#### [Consignes]
1. D'après l'entretien, pourquoi l'interviewé est-il devenu le premier de la classe du CP à la 6e ? Répondez en une à trois phrases.
2. Dans l'entretien, où l'interviewé a-t-il grandi ?

#### [Texte de la page]
※ ※ ※
A.M. : Vous savez, quand on vous transmet pour valeurs la philosophi­e, la musique et la montagne, cela vous donne une solide colonne vertébrale. Oui, mon enfance était assez parfaite, quoique marquée par des manques que je ne savais pas exprimer. Je suis né ici, en France, je n’ai pas connu mes grands-parents arméniens de Turquie, j’ai grandi à Lyon dans un quartier aisé, et tous mes copains étaient des fils de bourges aux mamans cathos qui ne travaillai­ent pas. J’ai toujours eu le sentiment de ne pas être comme les autres. Du coup, je suis devenu le premier de la classe, du CP à la 6e, et quand on m’invitait à goûter je faisais le chien savant. C’était ma façon de me faire accepter. Ensuite, je me suis retrouvé au lycée, face à une bande de jeunes, foulard rouge autour du cou, qui brandissai­ent des drapeaux et sentaient le patchouli. C’était les années 1970, je ne savais pas ce qu’ils faisaient mais, en un quart de seconde, j’ai reconnu les frères que je cherchais depuis toujours. Mon rite initiatiqu­e n’a pas été le baptême ni la première communion : je n’ai jamais perçu la moindre spirituali­té là-dedans. Non, moi, mon éveil, je l’ai eu face à ces jeunes, cette énergie, ces couleurs, ce je-m’en-foutisme érudit… Ma frangine, qui, elle, n’a pas eu ce choc-là, est partie chanter dans une chorale arménienne. C’était une terrible régression à mes yeux. Mais voilà, quand on ne trouve pas sa tribu hors de chez soi, on va la chercher chez ses ancêtres.
※ ※ ※
#### [Extrait des données]
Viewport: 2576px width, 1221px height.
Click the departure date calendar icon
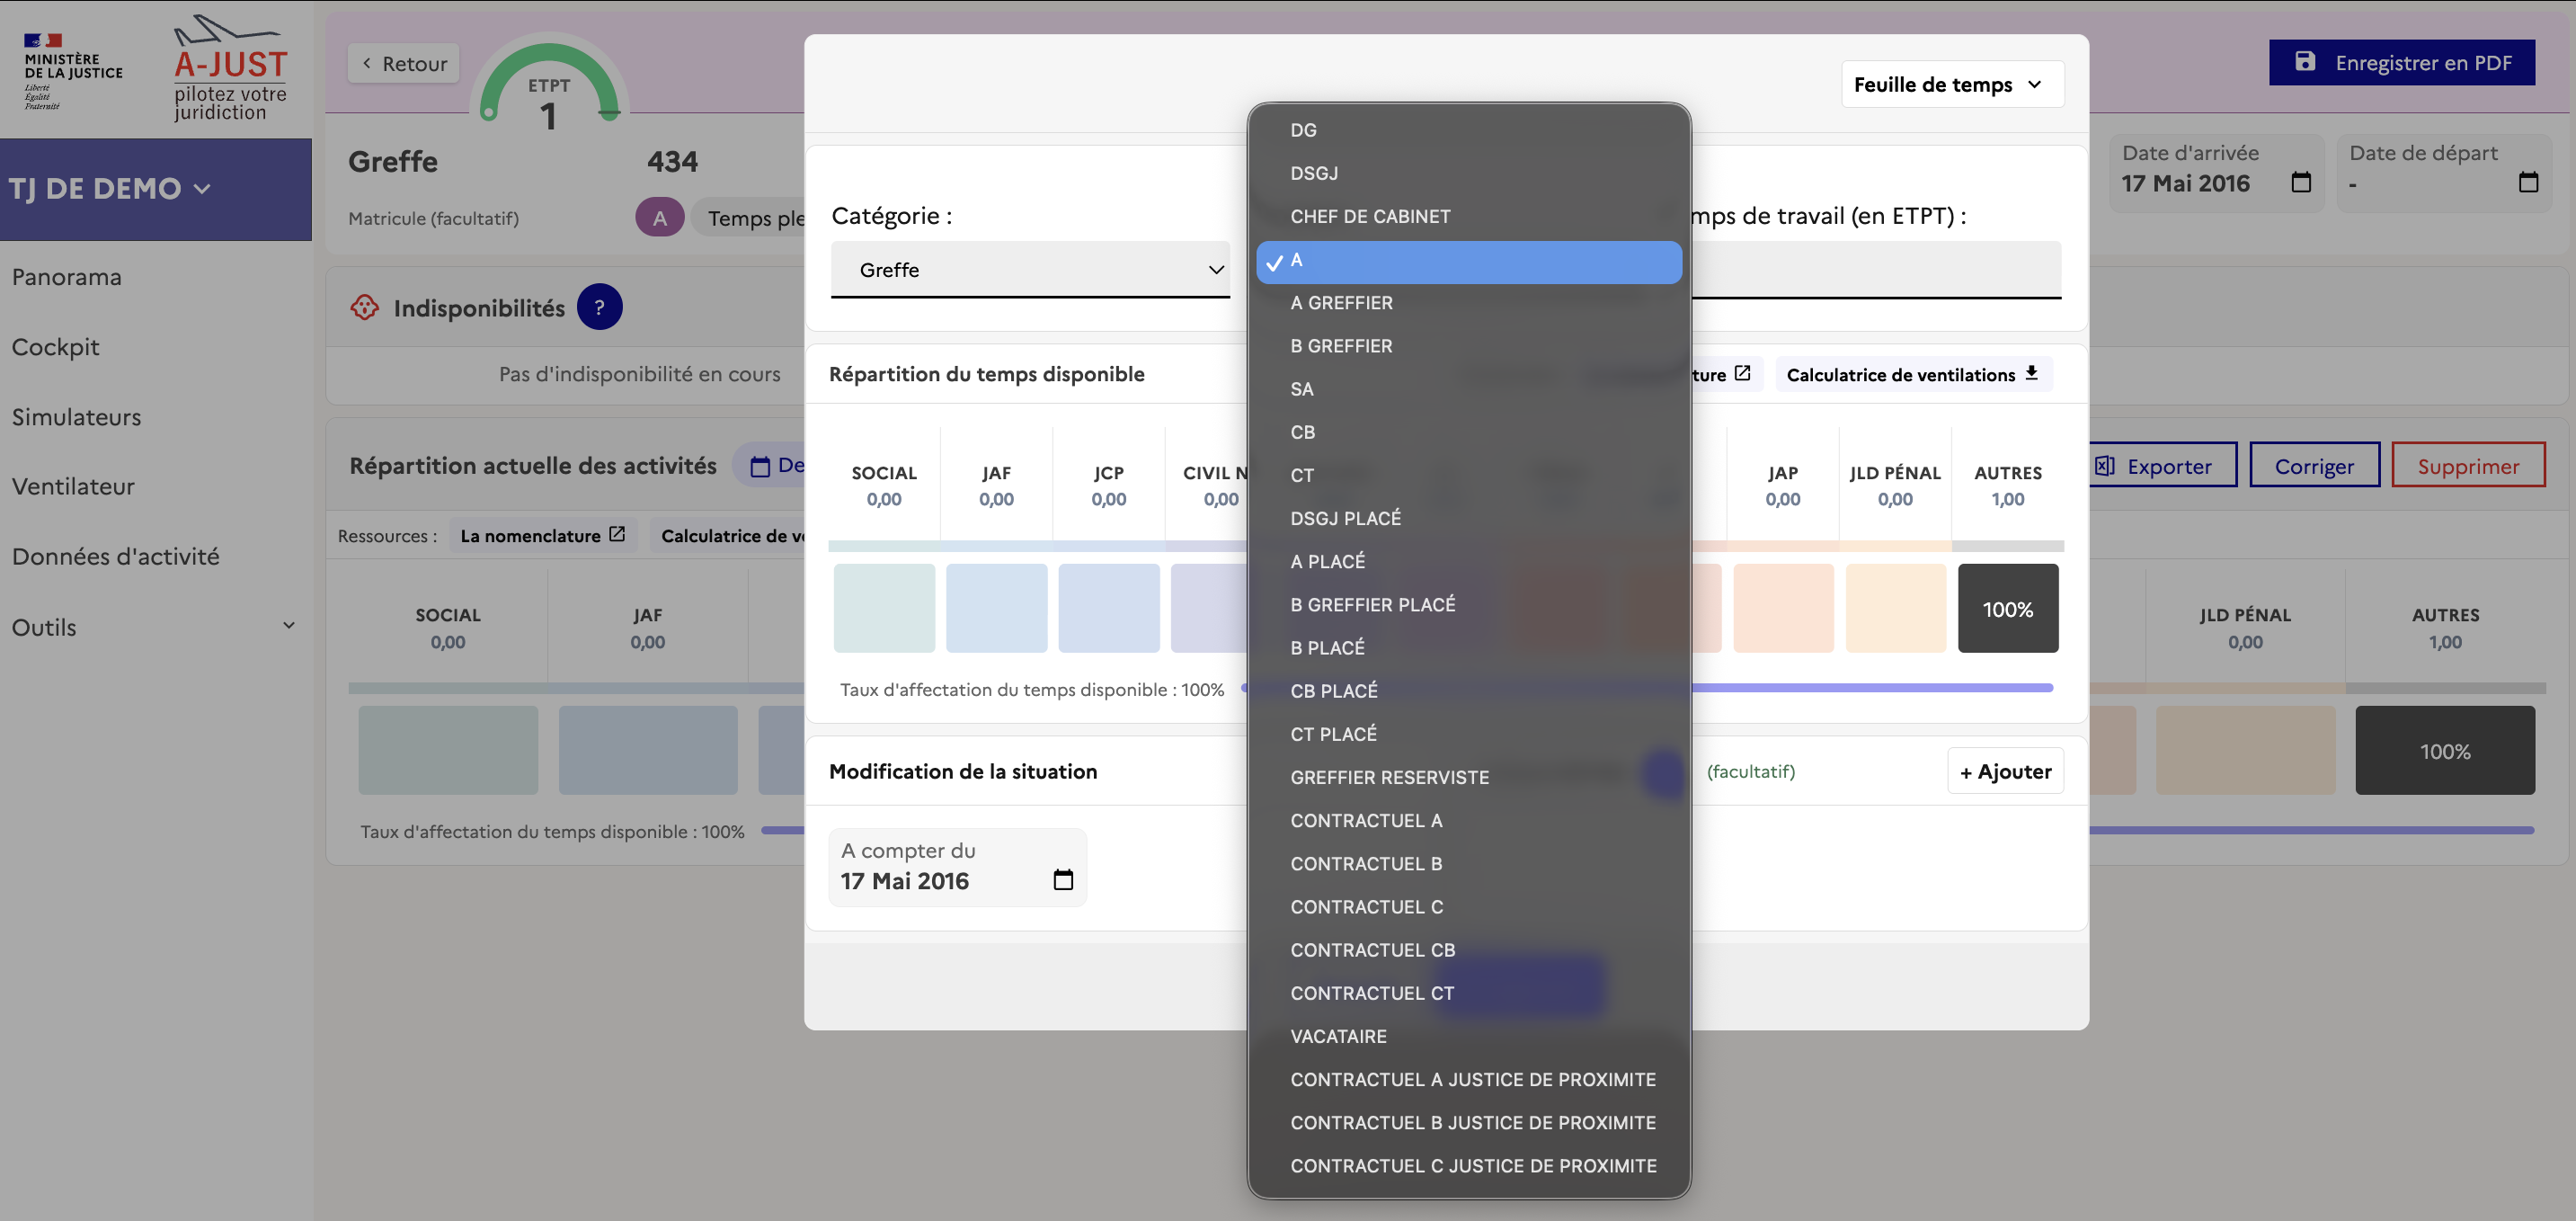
※ ※ ※
#### [Réponses]
1. Il avait toujours eu le sentiment de ne pas être comme les autres, face à des copains fils de bourges aux mamans cathos qui ne travaillaient pas. Devenir le premier de la classe, et faire le chien savant quand on l'invitait à goûter, était sa façon de se faire accepter.

2. À Lyon, dans un quartier aisé.